ここに初めて大学がおかれたのは13世紀初め。その後も、リスボンに移ったり戻ったりしたが、16世紀、時の王ジョアン3世が改めてここに礎を築き、現代にいたっているという。


時計塔。定時には鐘が鳴り響く。▼



鉄の門。かつては鉄の扉がついていた。中庭側から見る。

この向こうに、新大学の現代的なビルが並ぶ。現役の大学としてもポルトガル随一の名門である。

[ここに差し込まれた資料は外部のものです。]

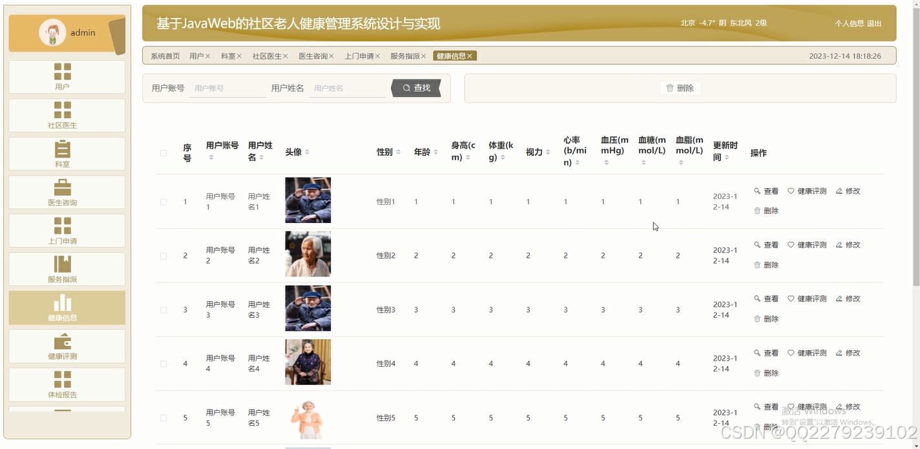Click 退出 to log out
920x449 pixels.
[874, 23]
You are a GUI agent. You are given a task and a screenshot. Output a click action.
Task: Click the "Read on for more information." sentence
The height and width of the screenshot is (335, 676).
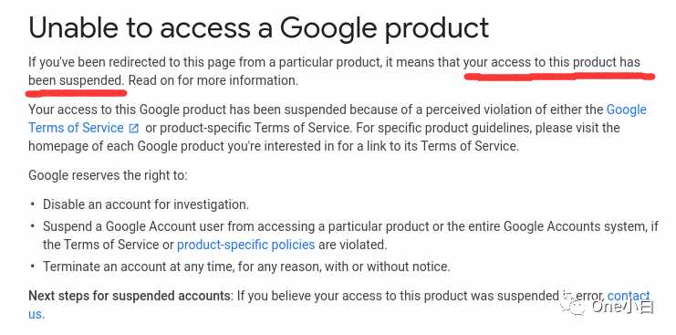[x=213, y=80]
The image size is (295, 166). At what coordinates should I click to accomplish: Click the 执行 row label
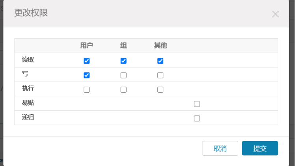pos(28,89)
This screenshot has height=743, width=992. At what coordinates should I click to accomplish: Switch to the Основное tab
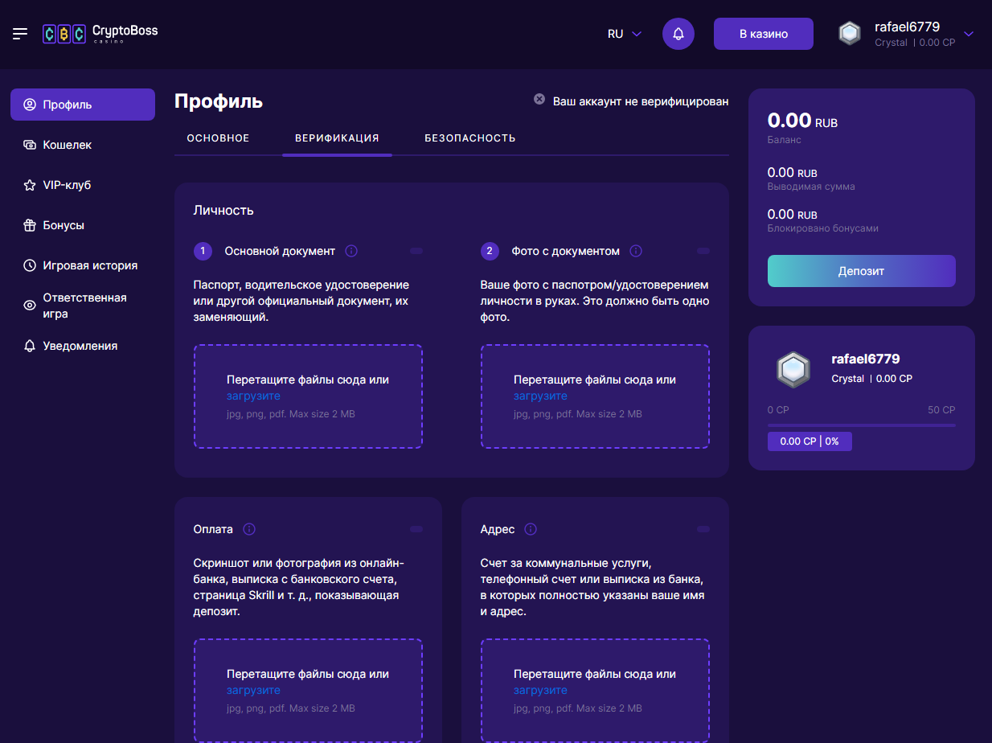pos(218,138)
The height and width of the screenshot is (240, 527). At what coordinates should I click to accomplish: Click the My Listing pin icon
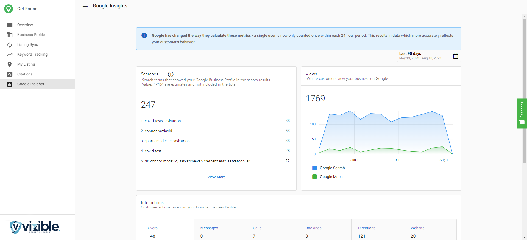pyautogui.click(x=10, y=64)
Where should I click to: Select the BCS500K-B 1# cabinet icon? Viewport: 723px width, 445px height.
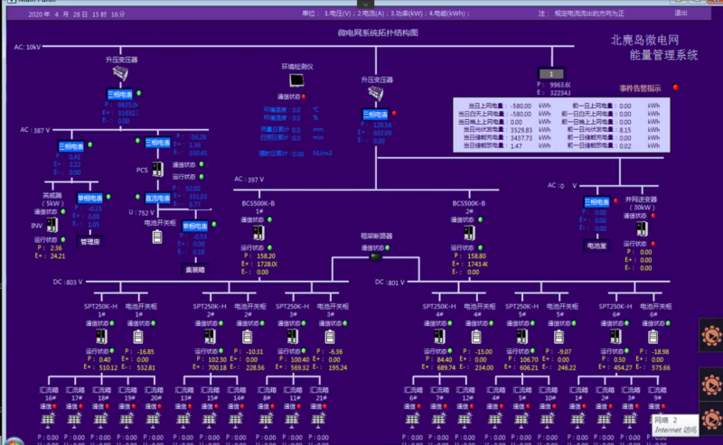pos(259,233)
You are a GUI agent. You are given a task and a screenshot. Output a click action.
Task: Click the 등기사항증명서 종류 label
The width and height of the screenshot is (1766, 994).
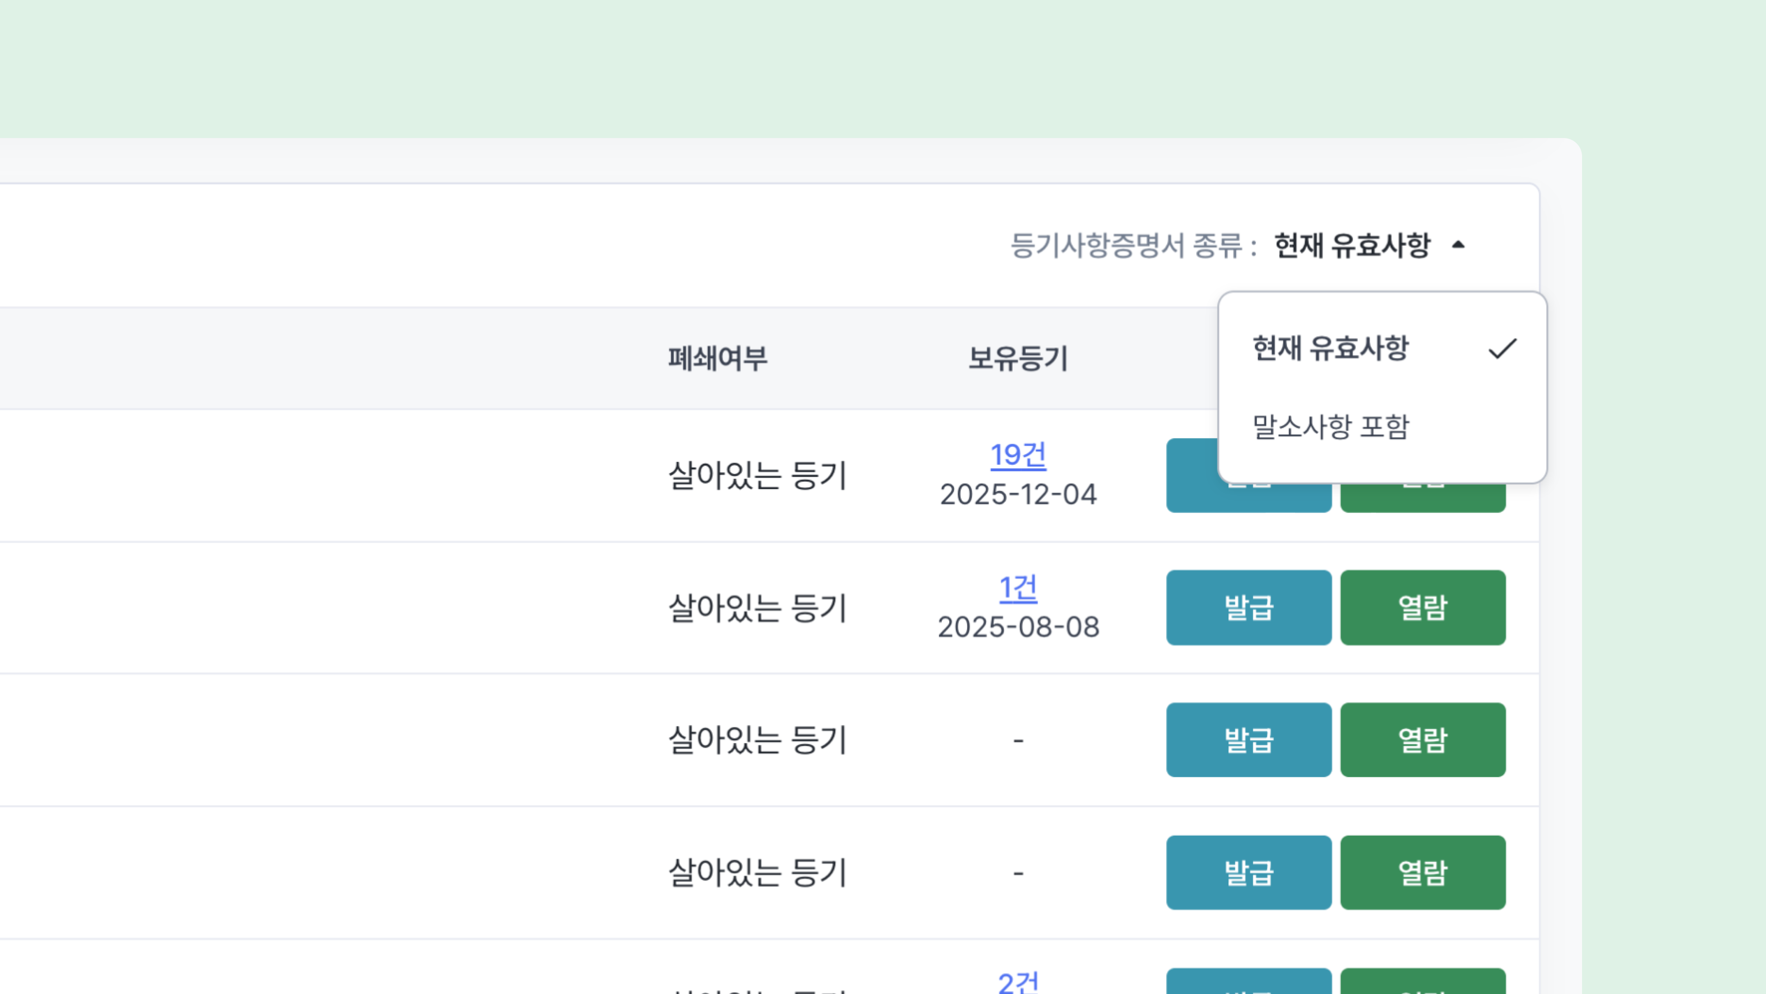pyautogui.click(x=1133, y=246)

外側から見ると、こちら。つまりここが入り口となっている。当時の王の像や学問にかかわる女神像が飾られている。▼



大学内のサン・ミゲル礼拝堂は、17世紀から18世紀にかけて美しい内装が施されたという。天井も壁も、オルガンさえも、きらびやかな金泥細工と鮮やかなアズレージョ(タイル模様)に目がくらむ。▼






学位授与などに使われた帽子の間。もとは宮廷の広間だったそうで、装飾も施されているが、修復中で内部には入れなかった。▼





 

モンデゴ川の悠久の流れ。

赤茶色の屋根に降り注ぐ暖かな陽光。

穏やかな空気。

心地よく解放感に満たされていく。